TEXT FOR ANALYSIS
▼
Sorry, I know Im being a pain, Im just really wanting to get this done!

Thanks so much!!

michael.shaffer · October 17, 2018, 5:30pm

Hey @swillyb,

I don't quite understand what you are trying to do. If you want to collapse by taxonomy and then use SCNIC you can definitely do that. Use qiime taxa collapse and then use the output of that as the input to SCNIC. If you want to have taxonomy as a column in your node data when you view a network generated by SCNIC in cytoscape then you can use your taxonomy.qza that you generate in any way you chose and qiime tools export that to get a tsv. This can then be used as node data in Cytoscape where you can load you network and then use the import table from file function to add the taxonomy column to the node metadata.

SparCC is not a traditional correlation metric where you give it two lists of numbers and it tells you how strongly correlated the two lists are. SparCC is trying to calculate correlations while taking into account the compositionality of the data (AKA the fact that the abundances we observe are relative to the total count of observations in a sample). This means that to calculate the correlations between your ASVs sparCC needs to know what the total number of reads you have per sample. By getting rid of high abundance observations you are making it so that sparCC isn't getting a realistic idea of what the relative abundances of your ASVs so it can't calculate the correlation. If you want to get rid of your Rhizobia then you can do that after you run SCNIC and interpret as you wish.

I'd also recommend look into your data a bit more. It is a bit concerning that some of your samples are 100% mitochondria and more are 50%+ mitochondria. You might want to filter out those ASVs before running SCNIC since they are not bacteria and therefore not part of the composition of bacteria in your samples.

Hope this helps,
Mike

swillyb · October 17, 2018, 5:49pm

I have seen that with the Mitochondria and have since removed that from the data set, I noticed that this morning.

Previously we have talked about when I do the qiime taxa collapse, and then run scnic, I get the plug in error, as there arent enough features so sparcc is failing.

I will try this all again, and see how it goes, thanks so much for the reply, and all the help! I will let you know how it goes!!

Scott

swillyb · October 19, 2018, 2:31pm

This all worked great! thank you so much! I was confused about some stuff, but I got it now!

I am curious about the 0.35, I read that this r value is converted from the SparCC correlation value, and that 0.35 is about a p value of 0.05. Is there a way to calculate this specifically? That is, if I want 0.01 I could do a calculation and put in 0.55 or something, or if I needed exactly 0.05 as opposed to about 0.05 , could I calculate this somehow?

Thank you so much for everything here! this forum is the best!

Scott

ebolyen · October 24, 2018, 4:57pm

Hey @swillyb,

Just wanted to let you know that @michael.shaffer is currently pretty tied up writing his thesis.
▲
EXTRACTED ENTRIES
▼
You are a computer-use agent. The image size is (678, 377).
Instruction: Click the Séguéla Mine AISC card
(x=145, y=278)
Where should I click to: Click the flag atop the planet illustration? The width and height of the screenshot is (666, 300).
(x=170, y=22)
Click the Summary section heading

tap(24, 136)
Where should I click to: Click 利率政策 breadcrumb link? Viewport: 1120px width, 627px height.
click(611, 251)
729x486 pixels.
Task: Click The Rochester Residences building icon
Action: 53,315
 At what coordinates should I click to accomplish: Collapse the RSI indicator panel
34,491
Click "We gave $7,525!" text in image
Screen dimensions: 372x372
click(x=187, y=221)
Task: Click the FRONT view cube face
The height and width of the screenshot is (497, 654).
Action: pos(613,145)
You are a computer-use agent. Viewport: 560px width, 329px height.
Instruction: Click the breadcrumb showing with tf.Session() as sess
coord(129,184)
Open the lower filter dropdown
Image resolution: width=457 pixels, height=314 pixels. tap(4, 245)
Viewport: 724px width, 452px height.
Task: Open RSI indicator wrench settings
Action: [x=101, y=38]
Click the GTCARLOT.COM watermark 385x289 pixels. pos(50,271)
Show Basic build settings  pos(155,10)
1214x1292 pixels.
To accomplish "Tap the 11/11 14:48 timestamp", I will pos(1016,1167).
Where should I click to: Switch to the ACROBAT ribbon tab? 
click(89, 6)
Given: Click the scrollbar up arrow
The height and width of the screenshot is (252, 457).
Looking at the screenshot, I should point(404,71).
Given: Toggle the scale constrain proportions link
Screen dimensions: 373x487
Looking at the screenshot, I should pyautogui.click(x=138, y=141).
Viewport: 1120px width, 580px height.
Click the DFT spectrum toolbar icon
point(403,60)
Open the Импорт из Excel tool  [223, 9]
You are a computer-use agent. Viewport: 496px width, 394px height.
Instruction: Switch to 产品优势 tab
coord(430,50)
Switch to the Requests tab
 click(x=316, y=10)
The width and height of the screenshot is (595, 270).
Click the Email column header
▲
TASK SET
1. From the SCNIC forum thread, pull out the part that opens with the words containing "Thanks so much!!" and closes with "the node metadata.".
2. According to the SCNIC forum thread, why does removing high-abundance observations keep SparCC from calculating correlations? Answer in one to three sentences.
3. In the SCNIC forum thread, what is michael.shaffer said to be busy with?
The material has nothing to do with the text.

TASK-BY-TASK ANSWERS
1.
Thanks so much!!

michael.shaffer · October 17, 2018, 5:30pm

Hey @swillyb,

I don't quite understand what you are trying to do. If you want to collapse by taxonomy and then use SCNIC you can definitely do that. Use qiime taxa collapse and then use the output of that as the input to SCNIC. If you want to have taxonomy as a column in your node data when you view a network generated by SCNIC in cytoscape then you can use your taxonomy.qza that you generate in any way you chose and qiime tools export that to get a tsv. This can then be used as node data in Cytoscape where you can load you network and then use the import table from file function to add the taxonomy column to the node metadata.

2. SparCC accounts for the compositionality of the data, so it needs the total number of reads per sample. Removing high-abundance observations keeps it from getting a realistic picture of the ASVs' relative abundances, so it can't calculate the correlation.

3. Writing his thesis.